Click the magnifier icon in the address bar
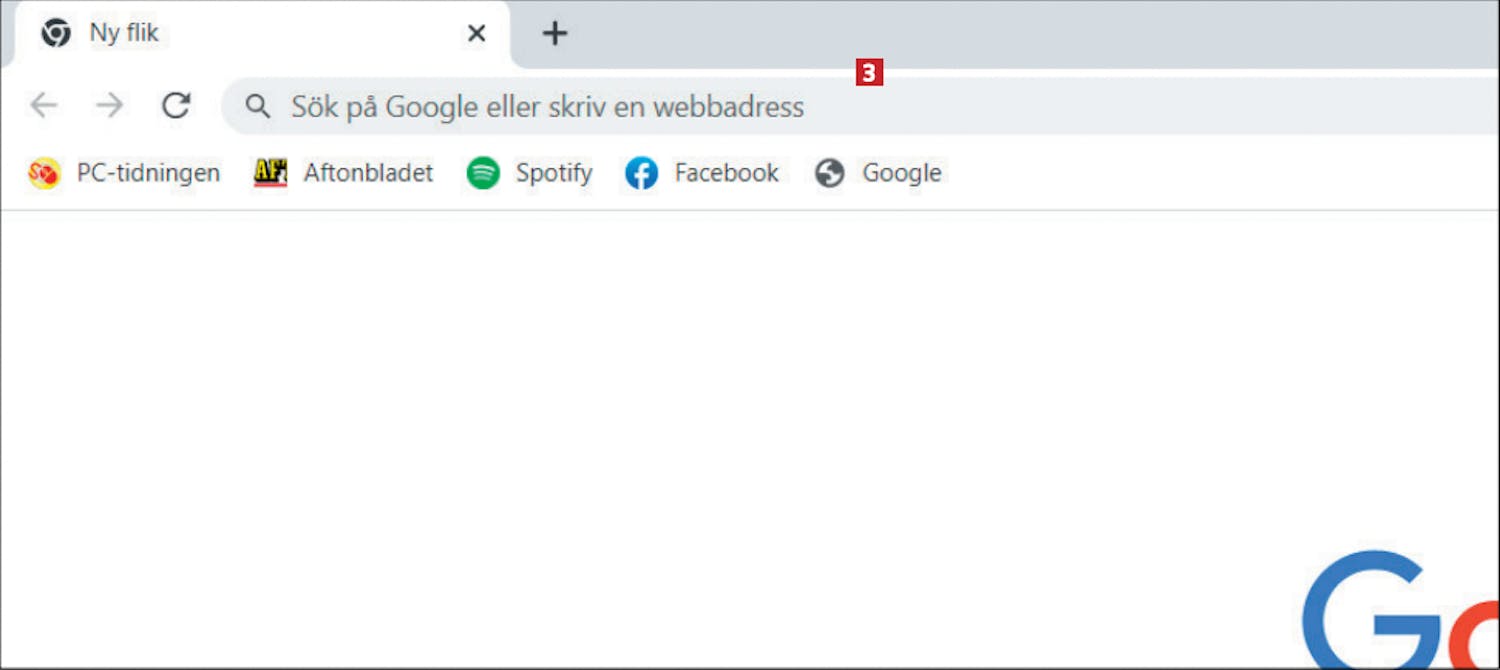This screenshot has height=670, width=1500. pos(258,106)
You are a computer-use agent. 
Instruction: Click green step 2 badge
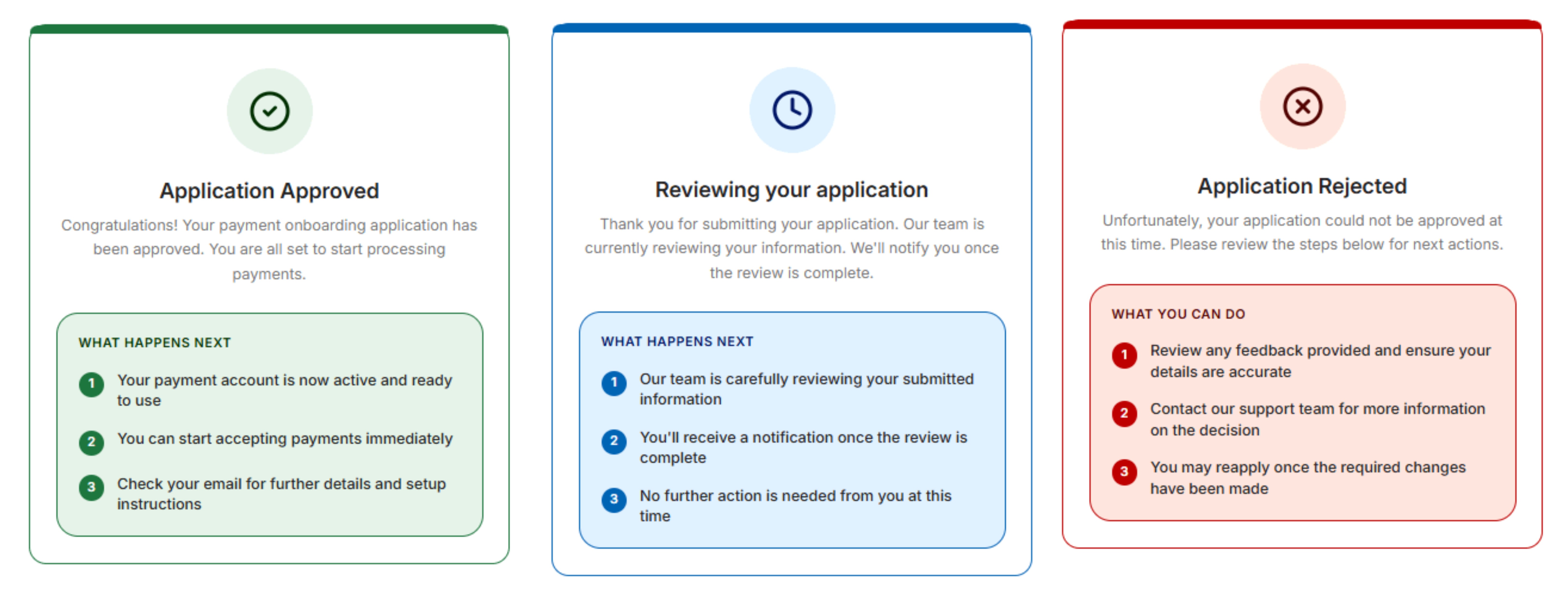click(91, 442)
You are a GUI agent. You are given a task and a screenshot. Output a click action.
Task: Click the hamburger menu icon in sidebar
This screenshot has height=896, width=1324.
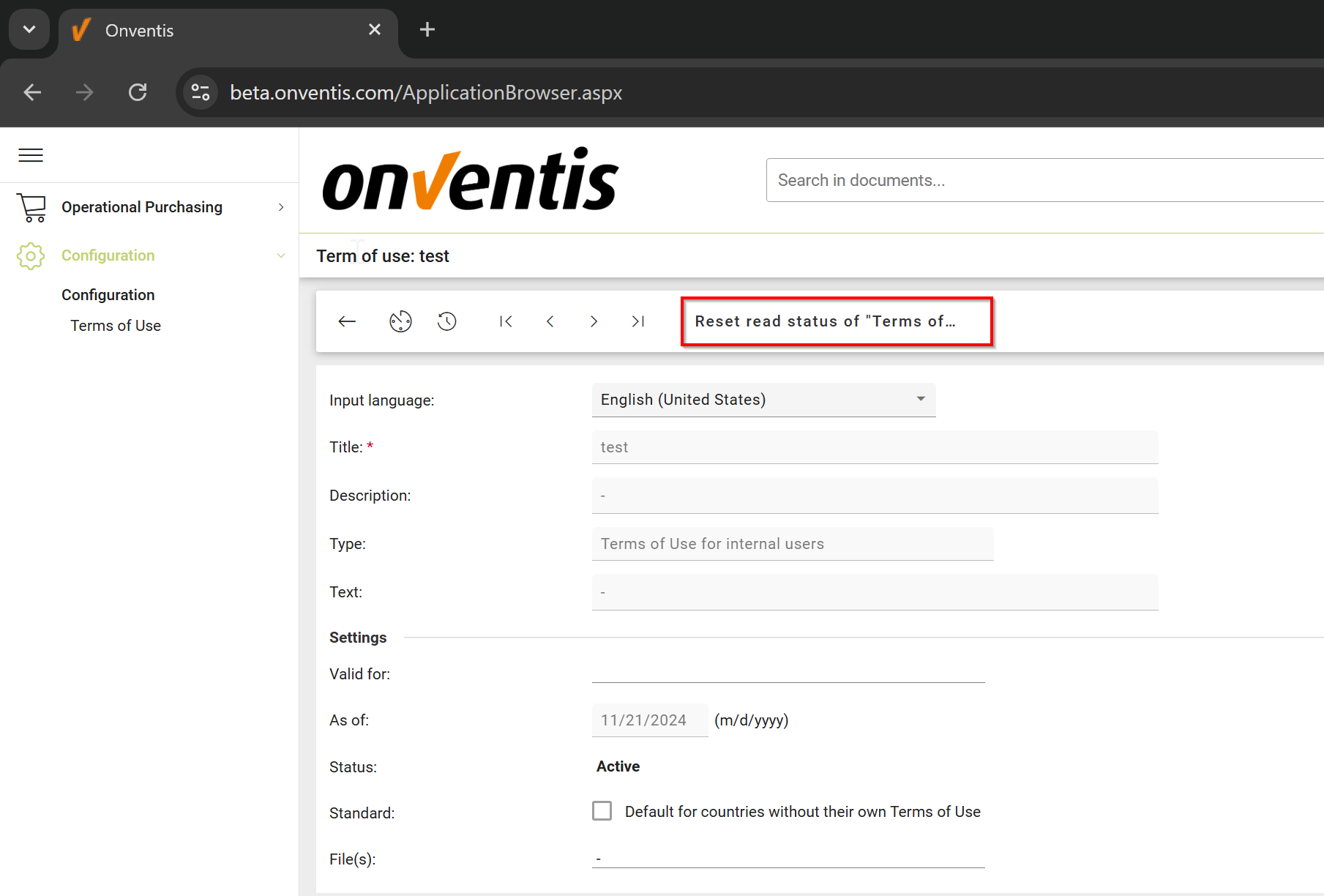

····················

* _Problem statement_: Please give an exact copy of the lines from the line containing "You are a computer-use agent." through the end of the records above, pictures excluded.

* _Written response_:
You are a computer-use agent. 
Instruction: Click green step 2 badge
click(91, 442)
You are a GUI agent. You are given a task and a screenshot. Output a click action.
Task: Click the hamburger menu icon in sidebar
This screenshot has height=896, width=1324.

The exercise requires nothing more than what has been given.